Music to your ears and soul
Music is ancient and has been used in tribal and communal settings into the modern era. Music may soothe the savage beast, but it does so much more for your brain. An October 2020 article by Harvard Health Publishing revealed that music had some astonishing benefits. They showed a survey from AARP had returns from over 3,000 people in the US who reported higher scores for mental wellbeing, brain health, higher rates of happiness and good cognitive function. As this was just a survey, Harvard decided to look closer into why music lovers had such high reports on mental health and overall happiness.

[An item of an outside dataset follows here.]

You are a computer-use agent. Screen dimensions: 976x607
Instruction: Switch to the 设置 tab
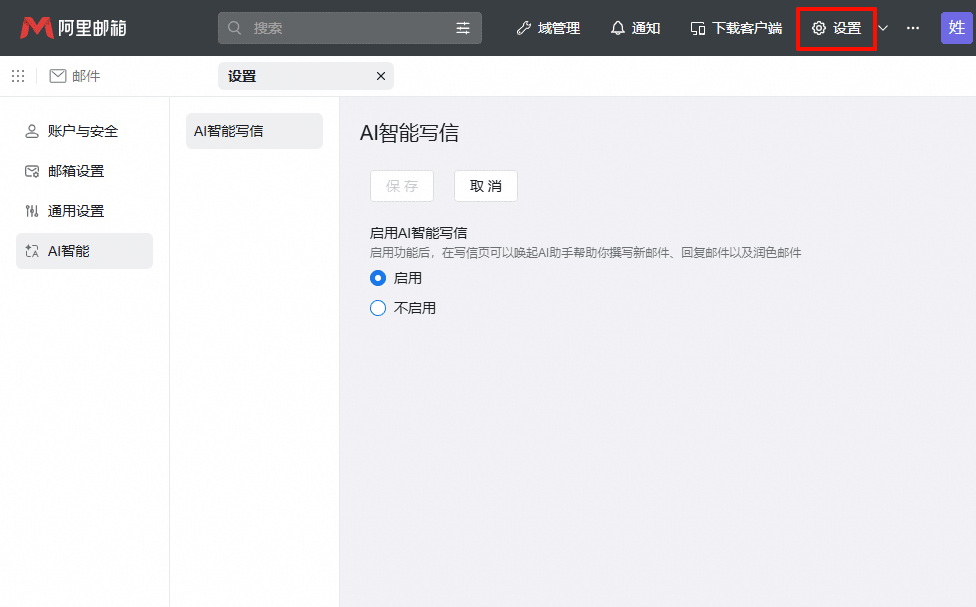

Music activates some of the broadest and most diverse areas of the brain. The parts of the brain involved in emotion are not only activated during emotional music, they are also synchronized. Music also activates a variety of memory regions making it easier to recall moments when you listened to your favorite songs, even from years in the past. When music plays, every head bopper and toe tapper feels the rhythm of the music activating their motor system. In fact, it has been theorized that activation of the brain’s motor system allows us to pick out the beat of the music even before we start swaying or tapping our foot to it!
Music is helpful in keeping brain pathways and neural networks strong, including those involved in well-being, learning, cognitive function, and quality of life. In fact, there is only one other situation where so many brain networks can be activated at once, and that is when you participate in social activities.
The study went on to say that those who actively listened or played music showed the strongest benefits and even those who listened to background music benefited. Music can lift your mood when you are feeling blue and upbeat music can motivate you to get moving. Combining music with an aerobic or social activity (like dancing) will give you maximum health benefits while also having fun. It also makes boring tasks less tedious.
Happy people seem to have more energy, their smiles are pleasant to see, and they tend to make others happy, just by being near them. Though your mood may wax and wane depending on the circumstances of the day, you can always take a few moments to recenter and generate these feel-good hormones.
The universe has a way of reflecting back what you express in the world. Therefore, I encourage you to put on a happy face, look for the good in the world, laugh, hug someone, get your sunshine, enjoy music and move that body. You’ll be happy you did!